Once contacts are established, the partnership can build, for example, with attendance at lab meetings, presentations on living with PD, and attendance at joint social events. In our view, such interactions should not involve financial incentives; rather, they should be seen as an alliance with mutual benefits. However, we understand that there may be circumstances where financial support is important, for example if a company establishes a formal patient advisory board, or if transportation costs need to be covered to enable the participation of PwP or researchers in joint meetings.
Ultimately, we are confident that stronger and more frequent interactions will enable researchers to understand more about what medicines PwP want and need.
Hope not hype
News about breakthroughs in PD research and drug development breaks quite frequently. We consider that most of it is done responsibly, albeit with optimism that may be overly positive but understandable. However, claims are occasionally made that are not supported by the data or the stage of development. This was exemplified by the case of nilotinib in 2016. 9 This caused a wave of what was subsequently shown to be misplaced optimism as well as off-label prescribing of a drug originally developed as a chemotherapeutic in cancer. Our role here is not to blame anyone in particular, but to call for moderation, both from the side of researchers as well as journalists who may be tempted to stretch the impact or importance of new findings.
PwP are generally old enough, and wise enough, to take in the truth of a new observation or a potentially new medicine, and the whole PD scientific and patient community should play the roles of concerned challengers of data in the best traditions of science. It is also the role of the neurologist to guide PwP to the best sources of information.
Conclusion
In conclusion, the search for the right medicine for each PwP or PwP group reflects the heterogeneous nature of Parkinson's disease, enhancing its management complexity and highlighting the need for personalised approaches.
The natural focus of the research community is on the development of DMT that will slow or alter disease progression. Involving PwP in the research process and knowing their day-to-day challenges, is also crucial to shape the development of medicines that will allow relief of the most bothersome symptoms. This will allow PwP to live better for longer. This collaborative environment will also foster PwP knowledge, and balance hope with realism.

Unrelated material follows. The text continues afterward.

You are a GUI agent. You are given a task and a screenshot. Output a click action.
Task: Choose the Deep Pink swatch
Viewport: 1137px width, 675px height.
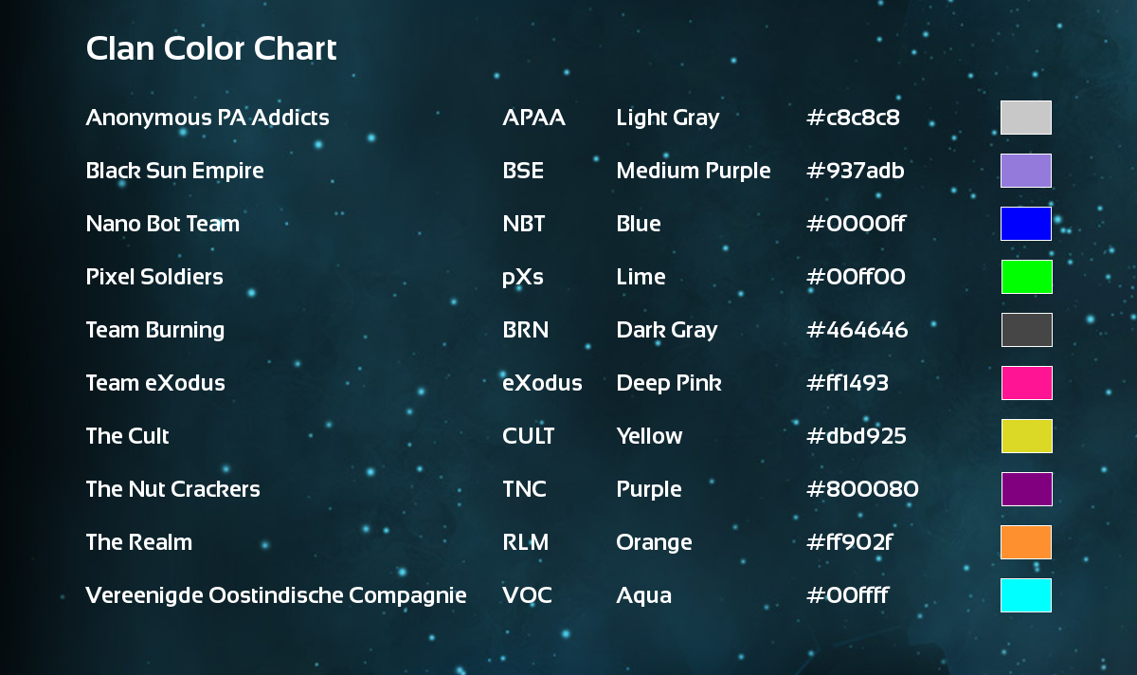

Knowing that the discovery of a complete cure is unlikely in the near future, PwP are hoping for personalised therapies that will, simultaneously, improve their quality of life in each stage of the disease. While this ambition is not fulfilled, PwP want medicines that not only address the most prevalent symptoms, but also balance convenience, efficacy, safety and cost.
Footnotes
Funding
The authors received no financial support for the research, authorship, and/or publication of this article.

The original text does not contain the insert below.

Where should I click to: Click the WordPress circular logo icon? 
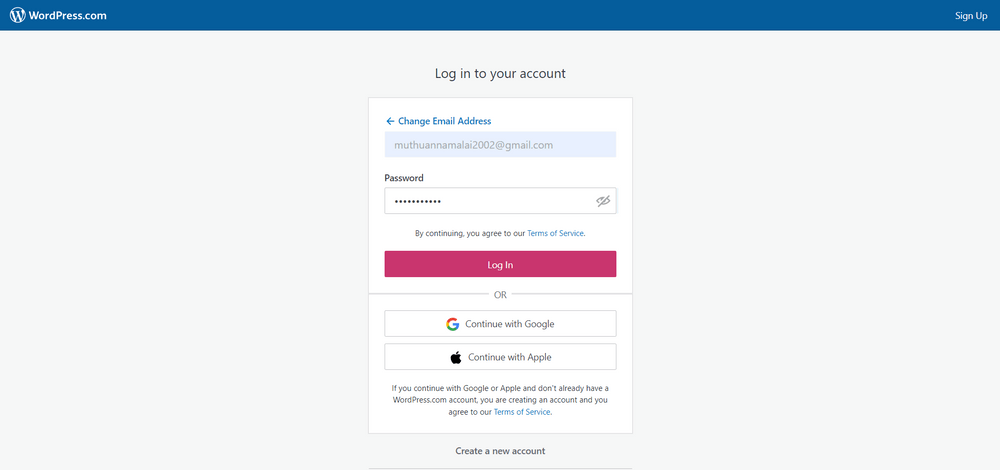[x=18, y=15]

Declaration of conflicting interests
The authors declared the following potential conflicts of interest with respect to the research, authorship, and/or publication of this article: Both MCB and KMcF live with PD. KMcF and TFO are Editorial Board Members of this journal but were not involved in the peer-review process of this article nor had access to any information regarding its peer-review. MCB and TFO are members of the executive board of Young Parkies Portugal.